Sara Kern – the first Slovenian directress at Lido

28. July 2016
A press conference took place in Rome today, revealing all the films that qualified for the main programme of the 73rd Venice Film Festival, among them the short film Good Luck Orlo! by the Slovenian directress Sara Kern.

The film qualified for the Orizzonti (Horizons) competition section together with thirteen short films from all over the world. The film was made in the Slovenian – Croatian – Austrian co-production. The Slovenian producer is Cvinger Film, managed by Rok Biček, otherwise famous as the director of the film Class Enemy. This was his first attempt at the role of a producer. The film was co‑financed by the Slovenian Film Centre.

Good Luck Orlo! is the first professional short by the directress Sara Kern, born in Ljubljana in 1989, who finished her film direction studies at the Academy of Theatre, Film, Radio and Television (AGRFT). During her studies between 2010 and 2013 she won the Grossmann Award for Best Script, given by the AGRFT, four times in a row. Her talent for screenwriting and sensitivity for children's topics was soon noticed at the Slovenian national television, where she started writing the scripts for the children's shows Studio Kriškraš and Firbcologi.

The protagonist of her film Good Luck Orlo! is a seven-year-old boy, who watches his father and mother suffer the unexpected loss of their baby. Orlo decides to cheer them up.

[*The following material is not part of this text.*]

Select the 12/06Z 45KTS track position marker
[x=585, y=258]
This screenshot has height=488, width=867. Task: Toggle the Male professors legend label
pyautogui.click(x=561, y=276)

Sara Kern says the following about her chosen topic: "This film is dedicated to my father and his sister who died as a baby. I wanted to make a film about what it means to be alone among adults dealing with an event they haven't been prepared for. I wanted to depict the tragedy that has never been discussed in my father's family. I decided to do it in their own way: without words.
Sometimes I feel that I can still see that seven-year-old boy in my father, and I keep asking myself: did this event mean the end of his childhood? Do such moments stay with us until our last day?"

In the independent Slovenia Jan Cvitkovič's Bread And Milk was the first film to qualify for the Venice Film Festival in 2001, and it received the Award for Best First Film.

Three short films by Jan Cvitkovič also qualified for the Venice Film Festival: Heart Is a Piece of Meat in 2004, This Is Earth, My Brother in 2009, and in 2013 he was invited to take part in the project Venice70, celebrating the festival's 70th anniversary. On this occasion more than 70 filmmakers from all over the world, who had received awards at Lido, were invited to contribute to the making of a film, and Cvitkovič made a one-minute-and-a-half short I Was a Child.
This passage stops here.